Published online Feb 6, 2014. doi: 10.4292/wjgpt.v5.i1.40
Revised: November 13, 2013
Accepted: December 9, 2013
Published online: February 6, 2014
Colorectal cancer (CRC) is the third most common type of cancer worldwide. Screening measures are far from adequate and not widely available in resource-poor settings. Primary prevention strategies therefore remain necessary to reduce the risk of developing CRC. Increasing evidence from epidemiological studies, randomized clinical trials and basic science supports the effectiveness of aspirin, as well as other non-steroidal anti-inflammatory drugs, for chemoprevention of several types of cancer, including CRC. This includes the prevention of adenoma recurrence and reduction of CRC incidence and mortality. The detectable benefit of daily low-dose aspirin (at least 75 mg), as used to prevent cardiovascular disease events, strongly suggests that its antiplatelet action is central to explaining its antitumor efficacy. Daily low-dose aspirin achieves complete and persistent inhibition of cyclooxygenase (COX)-1 in platelets (in pre-systemic circulation) while causing a limited and rapidly reversible inhibitory effect on COX-2 and/or COX-1 expressed in nucleated cells. Aspirin has a short half-life in human circulation (about 20 minutes); nucleated cells have the ability to resynthesize acetylated COX isozymes within a few hours, while platelets do not. COX-independent mechanisms of aspirin have been suggested to explain its chemopreventive effects but this concept remains to be demonstrated in vivo at clinical doses.

· · · ·

Problems to solve =
1. What is aspirin's approximate half-life in human circulation, according to the abstract on aspirin and colorectal cancer?
2. Continue the abstract on aspirin and colorectal cancer from the point where it stops.

Given information =
· · · ·

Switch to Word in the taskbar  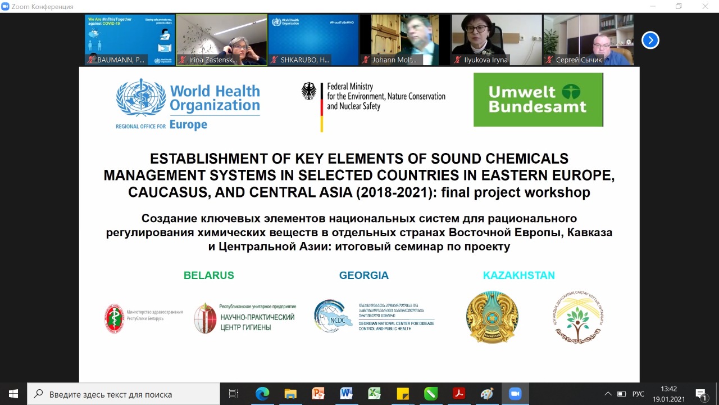[347, 394]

· · · ·

Exercise responses =
1. About 20 minutes.

2.
Core tip: Colorectal cancer (CRC) is a major cause of morbidity and mortality worldwide. Currently, CRC screening programs are not widely available and need to be improved. New prevention strategies are therefore necessary. Daily low-dose aspirin, as given for the prevention of cardiovascular disease events, has demonstrated benefits in clinical and basic studies in terms of preventing adenoma recurrence and decreasing the incidence of CRC and attributable mortality. These findings indicate that the antiplatelet action of aspirin plays a central role in its antitumor effect. Cyclooxygenase-dependent and independent mechanisms have been suggested to explain this effect. Extensive translational medical research is mandatory for future progress in CRC prevention.